### Quoted passage
##############################

From d3df8ab3779f682fc2319077c2c422acc8430c02 Mon Sep 17 00:00:00 2001
From: Victor Stinner <victor.stinner@haypocalc.com>
Date: Tue, 22 Nov 2011 01:22:34 +0100
Subject: [PATCH] Replace _PyUnicode_READY_REPLACE() and
 _PyUnicode_ReadyReplace() with unicode_ready()

 * unicode_ready() has a simpler API
 * try to reuse unicode_empty and latin1_char singleton everywhere
 * Fix a reference leak in _PyUnicode_TranslateCharmap()
 * PyUnicode_InternInPlace() doesn't try to get a singleton anymore, to avoid
   having to handle a failure
---
 Objects/unicodeobject.c | 297 ++++++++++++++++++++--------------------
 1 file changed, 152 insertions(+), 145 deletions(-)

diff --git a/Objects/unicodeobject.c b/Objects/unicodeobject.c
index 4c6868f86e0..9c6458db820 100644
--- a/Objects/unicodeobject.c
+++ b/Objects/unicodeobject.c
@@ -46,10 +46,6 @@ OF OR IN CONNECTION WITH THE USE OR PERFORMANCE OF THIS SOFTWARE.
 #include <windows.h>
 #endif
 
-#ifdef Py_DEBUG
-#  define DONT_MAKE_RESULT_READY
-#endif
-
 /* Endianness switches; defaults to little endian */
 
 #ifdef WORDS_BIGENDIAN
@@ -118,11 +114,6 @@ extern "C" {
       0 :                                               \
       _PyUnicode_Ready(op)))
 
-#define _PyUnicode_READY_REPLACE(p_obj)                 \
-    (assert(_PyUnicode_CHECK(*p_obj)),                  \
-     (PyUnicode_IS_READY(*p_obj) ?                      \
-      0 : _PyUnicode_ReadyReplace((PyObject **)(p_obj))))
-
 #define _PyUnicode_SHARE_UTF8(op)                       \
     (assert(_PyUnicode_CHECK(op)),                      \
      assert(!PyUnicode_IS_COMPACT_ASCII(op)),           \
@@ -232,9 +223,6 @@ static void copy_characters(
     PyObject *to, Py_ssize_t to_start,
     PyObject *from, Py_ssize_t from_start,
     Py_ssize_t how_many);
-#ifdef Py_DEBUG
-static int unicode_is_singleton(PyObject *unicode);
-#endif
 
 static PyObject *
 unicode_fromascii(const unsigned char *s, Py_ssize_t size);
@@ -425,6 +413,90 @@ _PyUnicode_CheckConsistency(PyObject *op, int check_content)
 }
 #endif
 
+static PyObject*
+unicode_result_wchar(PyObject *unicode)

##############################

### Information provided
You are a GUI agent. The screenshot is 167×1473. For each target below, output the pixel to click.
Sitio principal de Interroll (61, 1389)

##############################

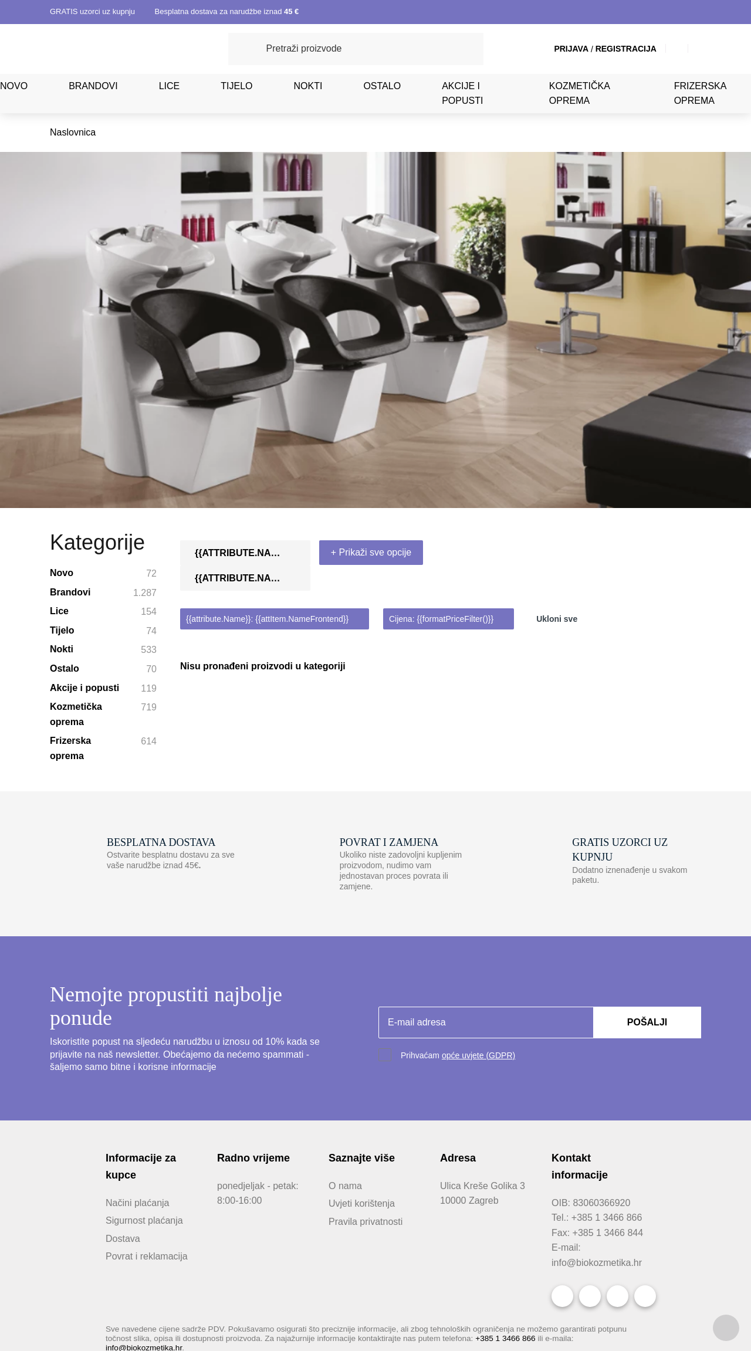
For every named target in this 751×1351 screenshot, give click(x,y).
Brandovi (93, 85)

##############################

### Goal
Reproduce the portion of the patch starting at "#ifdef WORDS_BIGENDIAN" and ending at "0 : _PyUnicode_ReadyReplace((PyObject **)(p_obj))))".

### In response
#ifdef WORDS_BIGENDIAN
@@ -118,11 +114,6 @@ extern "C" {
       0 :                                               \
       _PyUnicode_Ready(op)))
 
-#define _PyUnicode_READY_REPLACE(p_obj)                 \
-    (assert(_PyUnicode_CHECK(*p_obj)),                  \
-     (PyUnicode_IS_READY(*p_obj) ?                      \
-      0 : _PyUnicode_ReadyReplace((PyObject **)(p_obj))))